Dmitri Svergun (EMBL) ranged through a wealth of measurements, analyses and simulations of bio-molecules in solutions, polydisperse polymers, and partially ordered systems. In endeavoring to be applicable to a wide range of tabular data, his programs could ignore meta-data and hunt for tables of intensity-Q values. His website provides an introduction to this valuable set of programs.

Steve King (ISIS) presented his exercise of being confronted with analysing his own data on rope, and his subsequent self-introduction to the tools in CCP13 for analysing fibre diffraction data. This raised a discussion on the general problem of training even accomplished scientists to use existing software packages.

Problems of measuring weak signals (which is now possible with high fluxes) were raised by Adrian Rennie (King's College, London). When backgrounds are high the propagation of errors is needed in assessing final results. The same requirement holds when one investigates small effects due to applied fields. With more complex samples, such as fibres or large structures, e.g. ordered by shear, the SAS diffraction geometry (the measurement cuts through the Ewald sphere obliquely) requires correction before interpretation of the 2D SANS diffraction patterns. In systems with restricted order a number of effects lead to similar consequences on data, e.g. resolution/polydispersity, concentration/contrast, interactions/screening which must be resolved in the design of the experiment.

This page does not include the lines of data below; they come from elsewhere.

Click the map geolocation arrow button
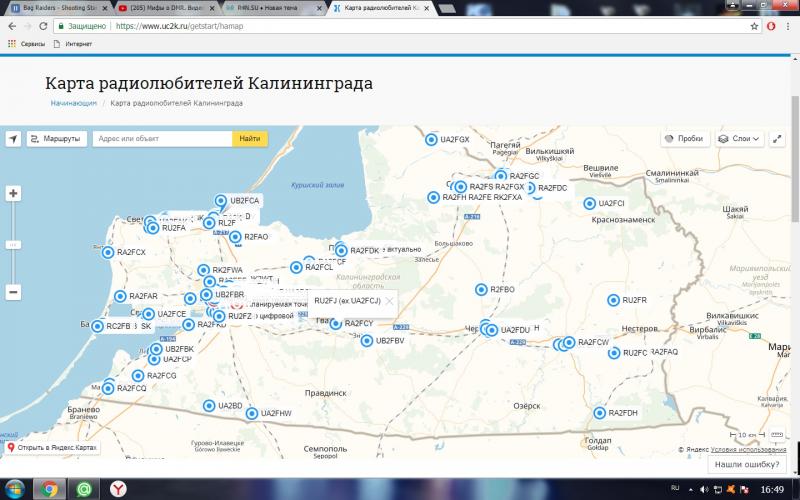Image resolution: width=800 pixels, height=500 pixels. (13, 139)
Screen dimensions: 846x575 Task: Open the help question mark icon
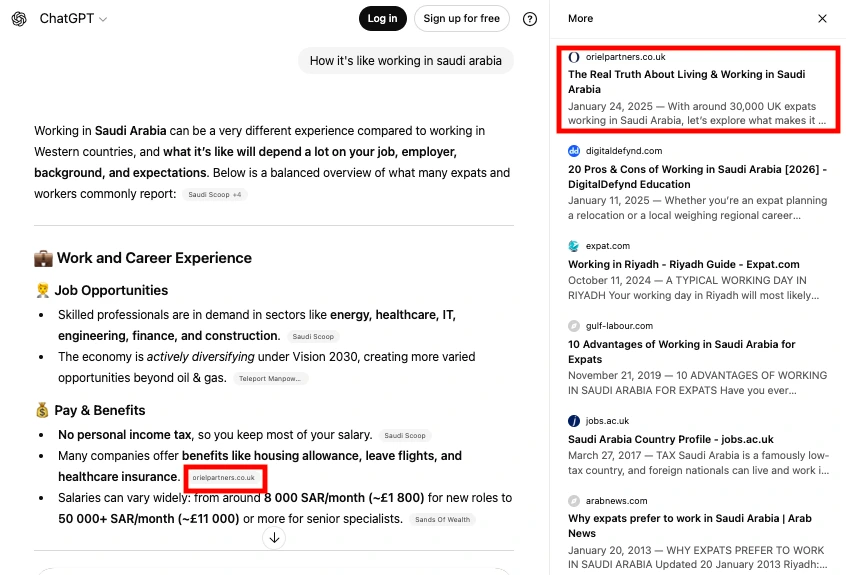tap(530, 19)

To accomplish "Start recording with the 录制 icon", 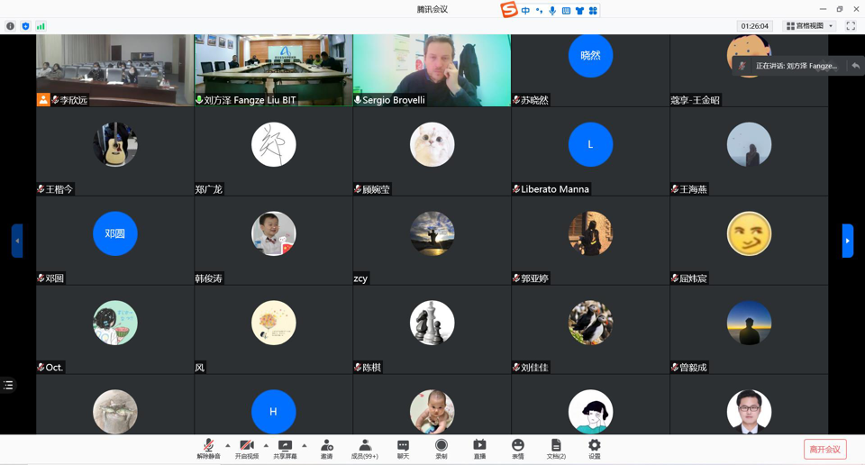I will click(441, 447).
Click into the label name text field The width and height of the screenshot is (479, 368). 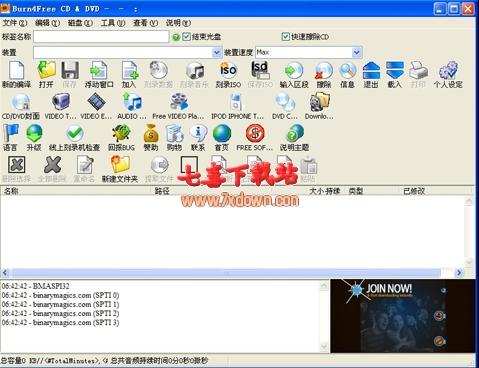coord(101,36)
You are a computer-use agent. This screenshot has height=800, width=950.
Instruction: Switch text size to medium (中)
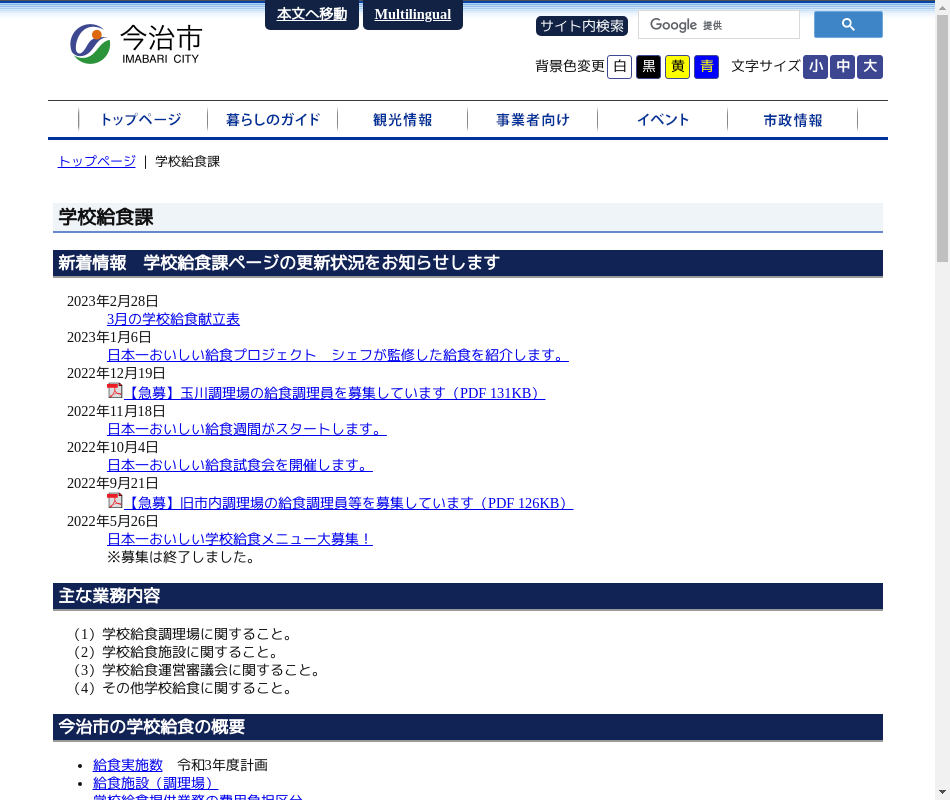point(842,67)
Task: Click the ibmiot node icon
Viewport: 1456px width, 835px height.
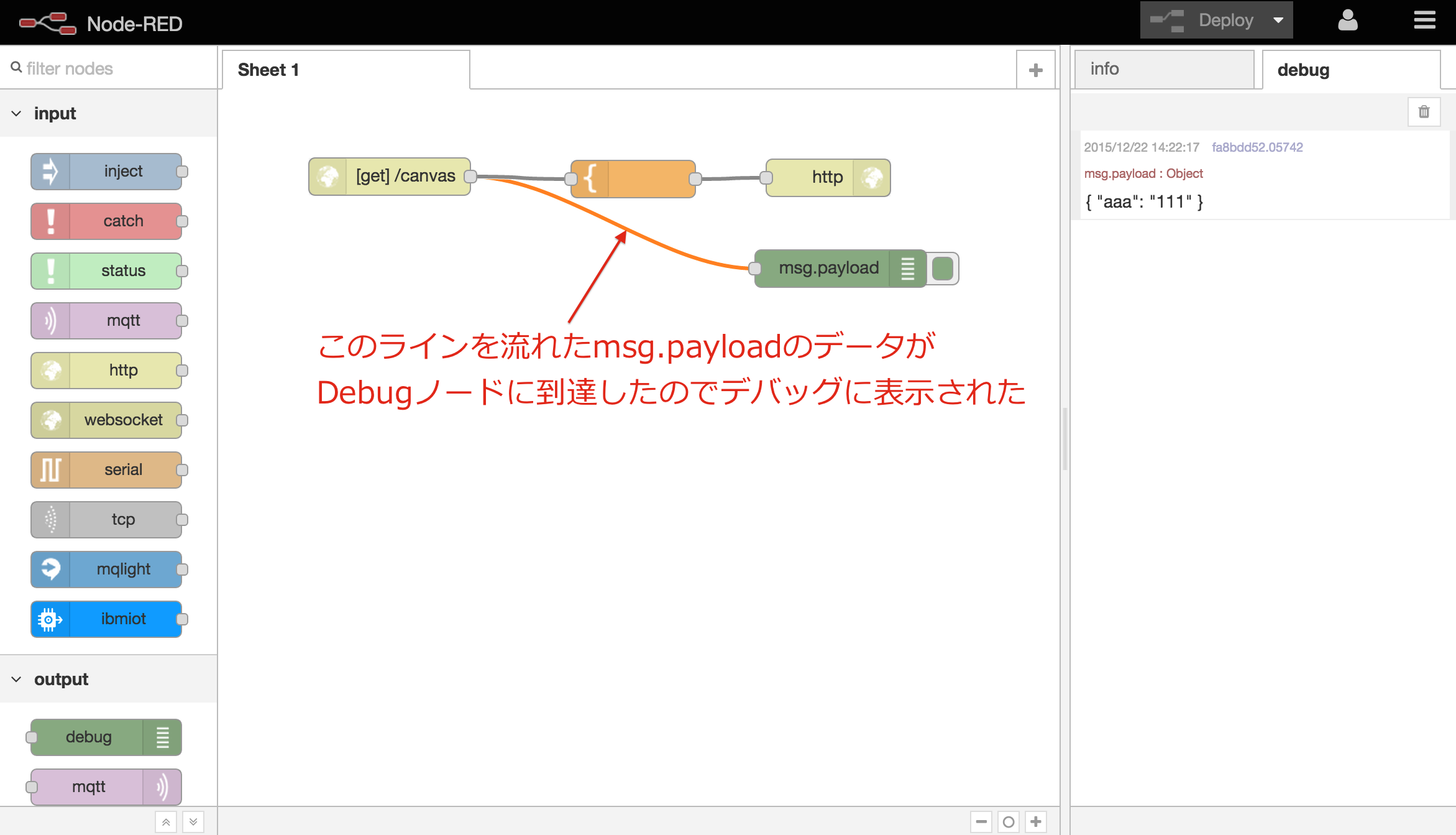Action: 49,619
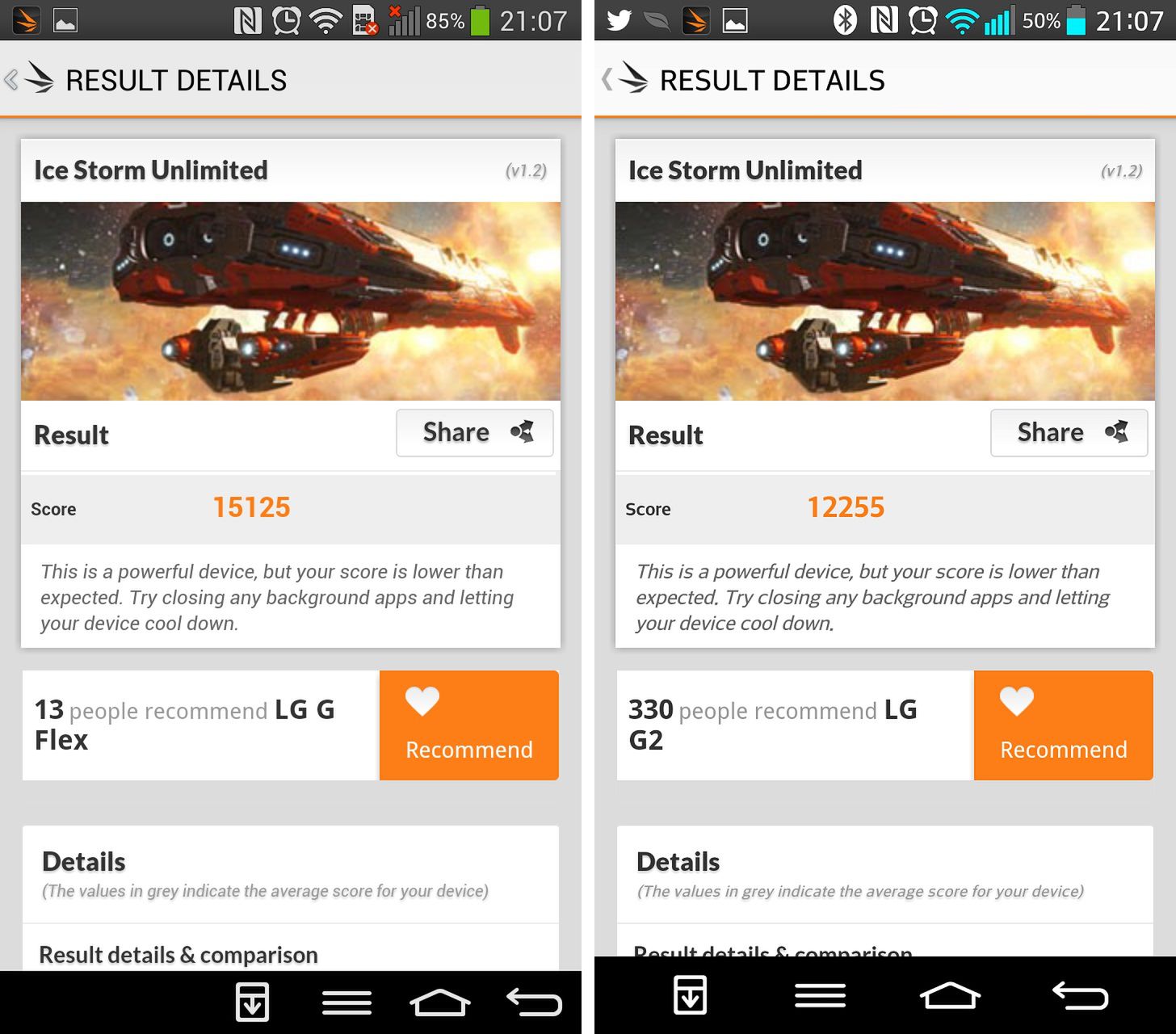Recommend the LG G2 with the heart button

tap(1064, 725)
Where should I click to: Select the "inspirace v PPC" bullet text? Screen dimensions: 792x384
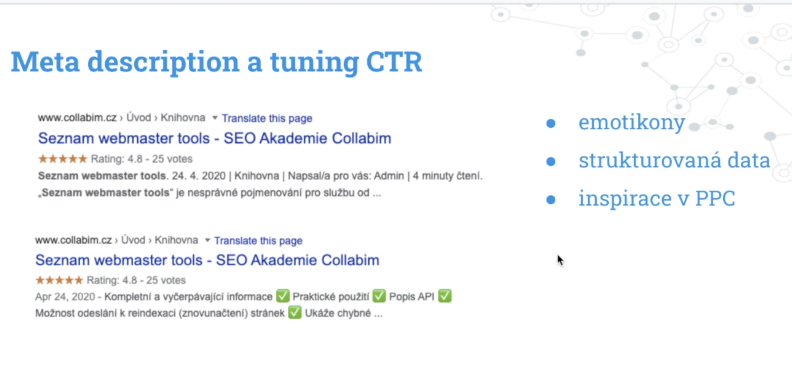(x=657, y=199)
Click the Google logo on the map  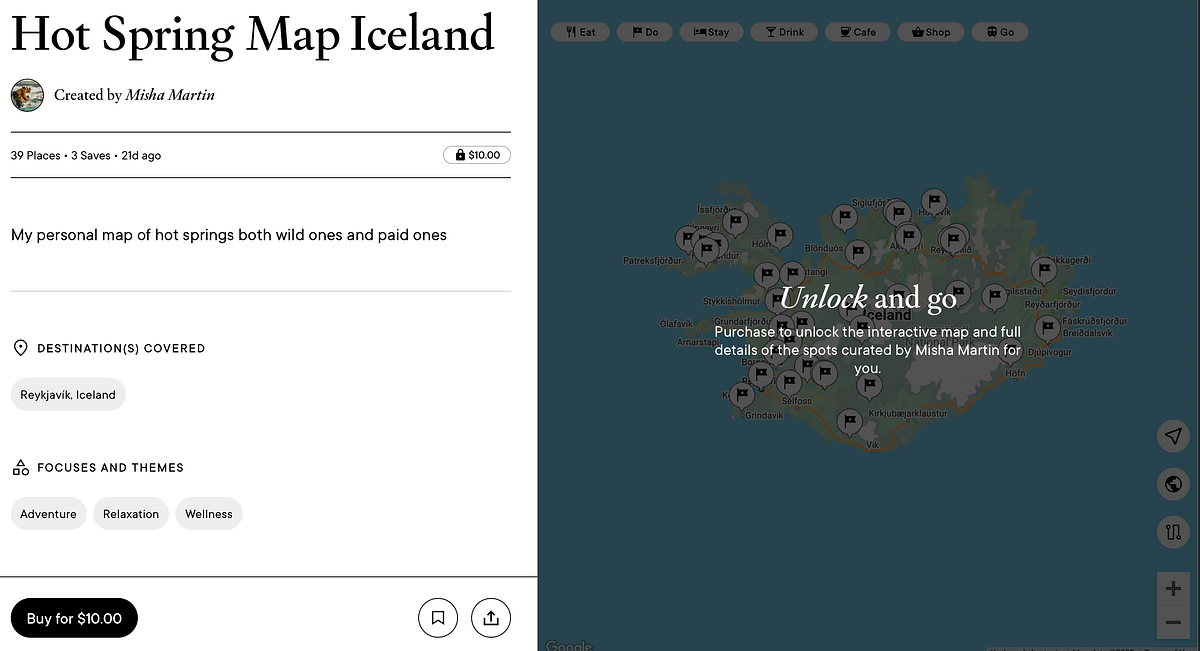pos(568,645)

He gave the audience some cause for satisfaction on describing conventional polymer/solution experiments performed carefully at different facilities which gave essentially identical results using their local reduction and analysis procedures. This now can lead to further experiments, since small deviations from the model system can be reliably quantified. His last examples showed where on-line analysis could be used to optimise measurement conditions. The growth of silica particles occurs in multi-scale regimes when examined over a large dynamic range; the density fluctuations in heavy water near the critical point have rapidly changing correlation distances as the temperature is slowly varied. The dynamic ranges of these measurements requires adjusting the instrument configurations during the sequence of measurements to ensure the resolution matches this distance scale.

Conclusions

The mixture of subjects discussed and personal interests of participants created openings for debate after each presentation. During working group sessions the sasCIF dictionary/NeXus dictionary was reviewed and new items proposed. Finding common descriptors for the complex TOF-SANS case appeared to require further consideration.

The activists in Grenoble, Didcot and Washington proposed continuing exchanging examples of XML data files; all agreed to look at the possibilities of using HDF-5 utilities to try and construct some simple example data files of complex measurements. These would serve as examples to display in Venice at SAS-2002.

The longer term activities of canSAS meetings should be to provide

  • maintenance of (established) data standards
  • presentations of new SAS analysis procedures
  • instruction for introducing non-specialists to SAS

There was general agreement that canSAS was now ready to advance beyond the problem of formats and should serve as a forum for debating analysis techniques, assembling and disseminating information on programs, and especially in attempting to demystify arcane reduction procedures for the many occasional SAS users. One suggestion was to create a website dedicated to these aims. There remains the problem of the location of such a site, and the manpower required to setup and maintain it.